— Problem statement —
Copy out every line of the records where the string "label" occurs.

(Material for the task begins)

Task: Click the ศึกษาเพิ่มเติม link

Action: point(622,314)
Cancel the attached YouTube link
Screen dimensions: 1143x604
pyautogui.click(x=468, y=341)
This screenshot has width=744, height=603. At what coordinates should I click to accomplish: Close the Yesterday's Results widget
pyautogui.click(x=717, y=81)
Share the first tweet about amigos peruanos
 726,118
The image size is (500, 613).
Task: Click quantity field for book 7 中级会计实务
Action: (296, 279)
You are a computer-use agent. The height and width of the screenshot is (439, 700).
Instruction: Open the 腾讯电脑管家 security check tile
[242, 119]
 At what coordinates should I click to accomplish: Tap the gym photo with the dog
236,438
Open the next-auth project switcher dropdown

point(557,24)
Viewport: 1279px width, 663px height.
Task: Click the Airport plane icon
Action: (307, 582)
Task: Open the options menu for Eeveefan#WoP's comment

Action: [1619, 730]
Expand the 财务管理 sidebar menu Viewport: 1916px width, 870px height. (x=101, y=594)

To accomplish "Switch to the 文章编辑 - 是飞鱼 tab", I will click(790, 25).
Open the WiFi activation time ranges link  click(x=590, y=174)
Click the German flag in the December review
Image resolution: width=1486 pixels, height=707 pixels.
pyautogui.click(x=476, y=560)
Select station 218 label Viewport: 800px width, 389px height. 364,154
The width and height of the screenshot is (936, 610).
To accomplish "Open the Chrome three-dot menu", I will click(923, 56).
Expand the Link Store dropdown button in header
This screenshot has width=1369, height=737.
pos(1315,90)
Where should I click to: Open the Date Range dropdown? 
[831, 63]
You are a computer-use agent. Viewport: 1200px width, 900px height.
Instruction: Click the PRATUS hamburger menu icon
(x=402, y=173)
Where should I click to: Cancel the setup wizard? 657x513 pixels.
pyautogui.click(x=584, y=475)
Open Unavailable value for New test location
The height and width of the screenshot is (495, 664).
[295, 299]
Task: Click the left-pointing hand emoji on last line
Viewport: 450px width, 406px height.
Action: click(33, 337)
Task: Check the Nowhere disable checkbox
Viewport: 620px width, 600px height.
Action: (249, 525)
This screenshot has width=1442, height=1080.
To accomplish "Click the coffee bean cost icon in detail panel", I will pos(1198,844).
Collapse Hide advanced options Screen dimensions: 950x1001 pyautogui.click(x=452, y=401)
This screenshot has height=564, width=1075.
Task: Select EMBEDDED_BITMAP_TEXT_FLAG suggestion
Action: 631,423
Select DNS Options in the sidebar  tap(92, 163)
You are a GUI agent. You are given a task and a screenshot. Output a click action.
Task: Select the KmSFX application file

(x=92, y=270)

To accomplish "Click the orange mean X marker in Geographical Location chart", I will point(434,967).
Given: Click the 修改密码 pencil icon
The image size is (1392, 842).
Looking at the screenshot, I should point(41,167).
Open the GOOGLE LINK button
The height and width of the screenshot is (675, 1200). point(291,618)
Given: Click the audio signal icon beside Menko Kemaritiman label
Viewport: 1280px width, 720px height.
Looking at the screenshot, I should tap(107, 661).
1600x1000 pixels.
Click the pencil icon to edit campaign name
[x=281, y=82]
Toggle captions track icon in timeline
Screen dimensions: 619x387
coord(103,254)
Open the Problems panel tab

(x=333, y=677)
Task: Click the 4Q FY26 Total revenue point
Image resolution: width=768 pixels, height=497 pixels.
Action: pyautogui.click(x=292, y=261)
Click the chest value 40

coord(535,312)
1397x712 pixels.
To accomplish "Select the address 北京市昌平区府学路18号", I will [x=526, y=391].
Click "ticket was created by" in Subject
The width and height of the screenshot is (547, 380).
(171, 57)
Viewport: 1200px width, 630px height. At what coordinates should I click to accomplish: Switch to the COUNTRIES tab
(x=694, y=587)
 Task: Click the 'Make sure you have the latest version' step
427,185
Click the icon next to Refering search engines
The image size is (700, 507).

(Material for the task ends)

— Solution for this exercise —
Select station 218 label Viewport: 800px width, 389px height. 364,154
Given: Click the audio signal icon beside Menko Kemaritiman label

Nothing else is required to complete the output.